Assistive Technology and the 1:1 Student | BYOD iPads |

"Meaghan Roper, a junior at Burlington High School, shares a similar story with the iPad. When Meaghan was six years old, she was diagnosed with a visual impairment. In the eighth grade, she started to notice a decline in her vision. She sought out surgery to repair or delay her vision decline, and while successful, the procedure did not hold for very long.

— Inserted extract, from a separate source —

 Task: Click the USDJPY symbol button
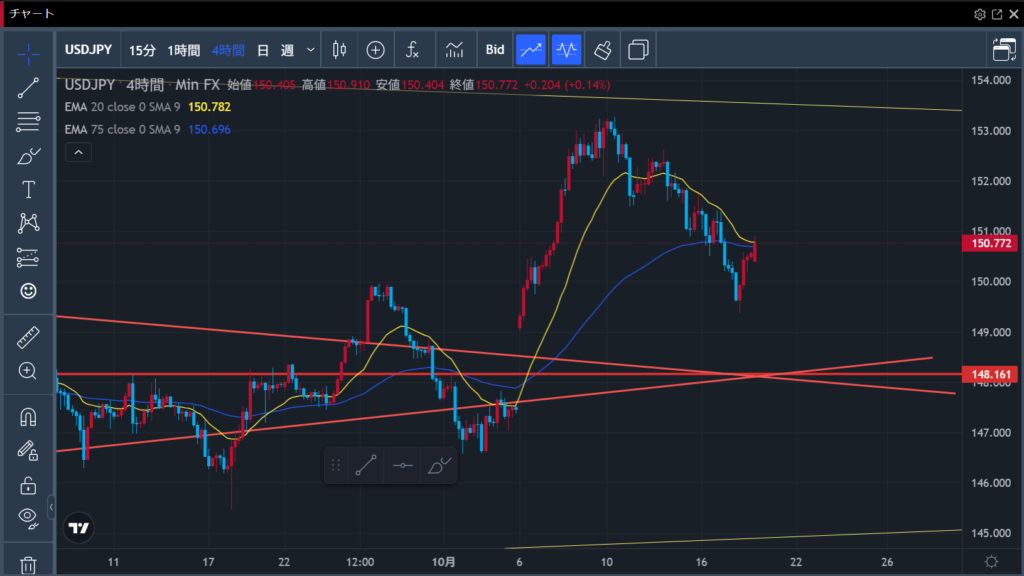point(88,49)
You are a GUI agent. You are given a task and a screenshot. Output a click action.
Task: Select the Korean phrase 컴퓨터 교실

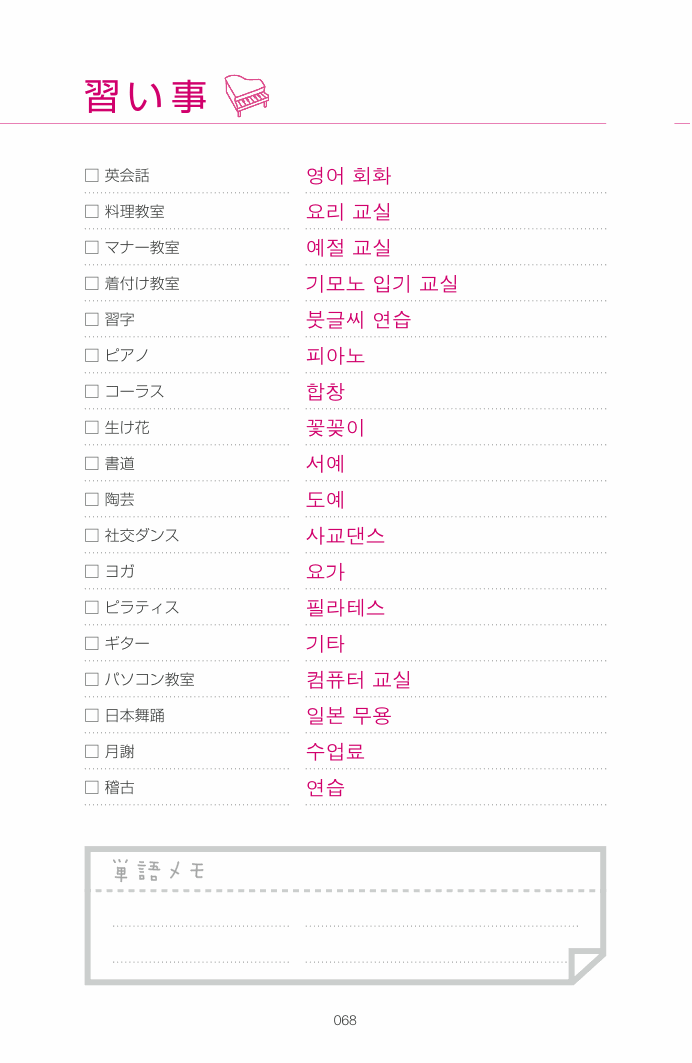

A Transformative Experience


Meaghan recalls her first moments with the iPad and how she and her liaison discovered the variety of new opportunities that this one device presented. One of the first things she used was the ability to invert the colors of the screen. The iPad gives users the opportunity to read predominantly black text on a lighter screen, or to invert the colors and overlay white text on a black screen. This one feature, Meaghan recalls, was "transformative" in her learning of what the iPad could offer her educational experience.


Apps for Every Need


In Meaghan's day-to-day operation of the iPad, she uses several applications to manage her content. It doesn't take her too many apps to get through her school day. She's thankful that, along with transitioning to the iPad, Burlington also married the Google Apps for Education suite with this device. She finds ease in accessing Google Docs from multiple devices and knowing that her work will always be safe, secure and not dependent on a machine's functionality."